Paul Thomas Anderson should be dead
or very old. The others are: Altman, Huston, Hawks, Kubrick, Welles, ....
How does he get his films funded anyway? Does he sleep with the Weinstein
brothers? Does he have recourse to blackmail? Someone -Anderson- should make a
film about how Anderson got The Master funded. Because he's the only master
director alive who commands this kind of budget for films as original and
uncompromising as The Master.
In no particular order:
Speaking of masterly. The opening
shot: the water backwash shot straight down from the deck. But we're watching
it on the glorious East Village main theater's screen, and our perspective is
that the water is going straight up. Next shot: a very low angle of a man on a
palm tree ripping off coconuts. Our perspective: we're looking horizontally at
him.
Lancaster Dodd, like the older man
in Hard Eight, takes a liking to Freddy Quell for no good reason. And vice
versa. The mystery of their relationship has to be accepted by us, as we accept
the water shooting up the screen. A mystical quality. After the prison scene
where they are separated both physically and emotionally, they roll on the
ground in a dyonisiac (how the hell is that word spelled?) embrace. One unit,
as the prehuman creatures in Greek mythology with 4 arms and 4 legs which were
later split in the middle, and here we are, humans, with this primal wound
never to be healed.
Lancaster heals his patients or
followers by having them go back billions of years, trillions of years, seeking
the trauma in their souls. He tries the process on Freddy, unsuccessfully.
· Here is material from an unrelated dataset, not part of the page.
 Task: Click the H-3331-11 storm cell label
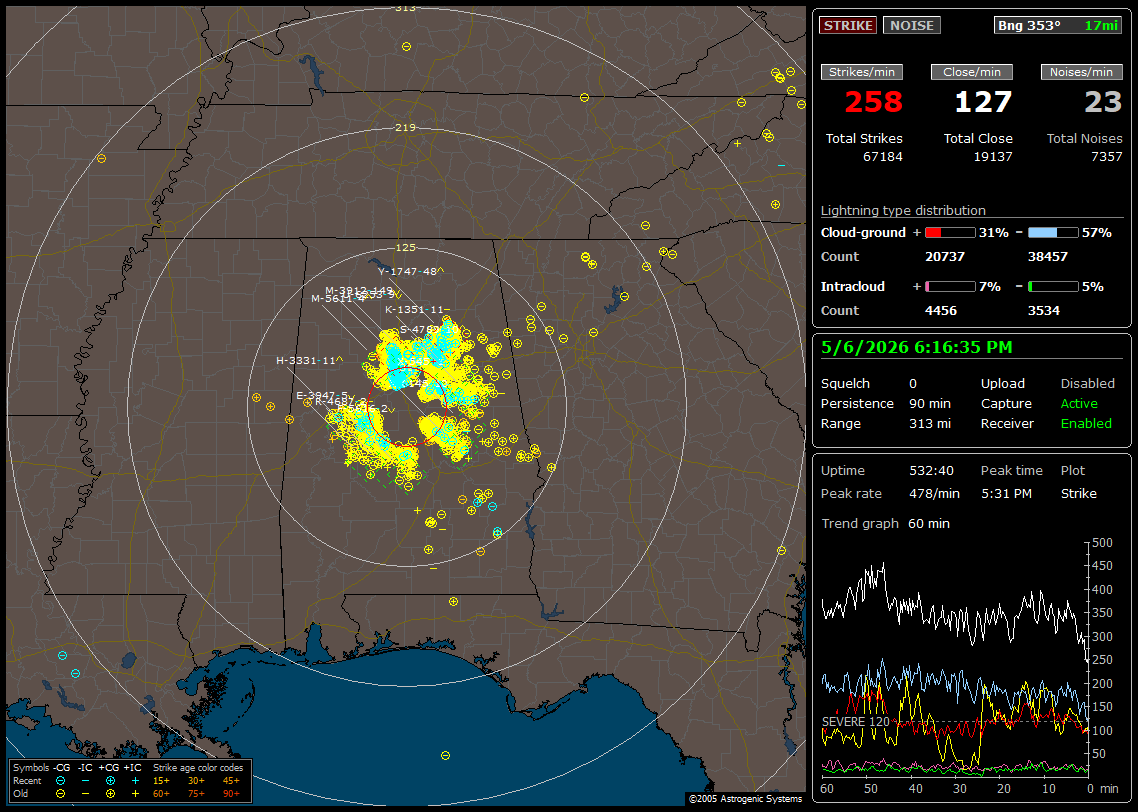309,361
Maybe he should have tried to go back just 10 years to look for trauma to the
soul, when Freddy was fighting World War II in Asia.
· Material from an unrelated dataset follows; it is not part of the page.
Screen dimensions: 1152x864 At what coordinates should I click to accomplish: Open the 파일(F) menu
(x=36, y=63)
Treat: Paul Thomas Anderson Q&A
with Jonathan Demme. About as good as it gets. Except Jonathan spent half the
Q&A asking Anderson how he got started, was it his Dad? (Answer: not
really) Did he tell stories to his friends in high school? (Answer: no) Was he
inspired by the current plight of returning veterans? (Politely: no) He did say
yes, sometimes, and discussed how, for him, Lancaster Dodd is a good guy which
I was wondering about. The film is not an indictment of cults. If Lancaster has
the manner of a sergeant major as well as the charisma of a cult leader, he
believes in what he preaches. And Dodd loves him because he hasn't been able to
adapt after the war where he was told what to do and established strong bonds
with his friends, says Anderson (all that is not in the movie however, we the
audience have to figure it out). With Lancaster, it's easy: he does what he
tells him to do, he fights for him against what he perceives as his
aggressors.
There I was, in this gorgeous
theater, having just watched a film by a great director of our times, the light
went up, and there he was, so pleasant and without an ounce of conceit,
discussing his film. I'll tell my grandchildren.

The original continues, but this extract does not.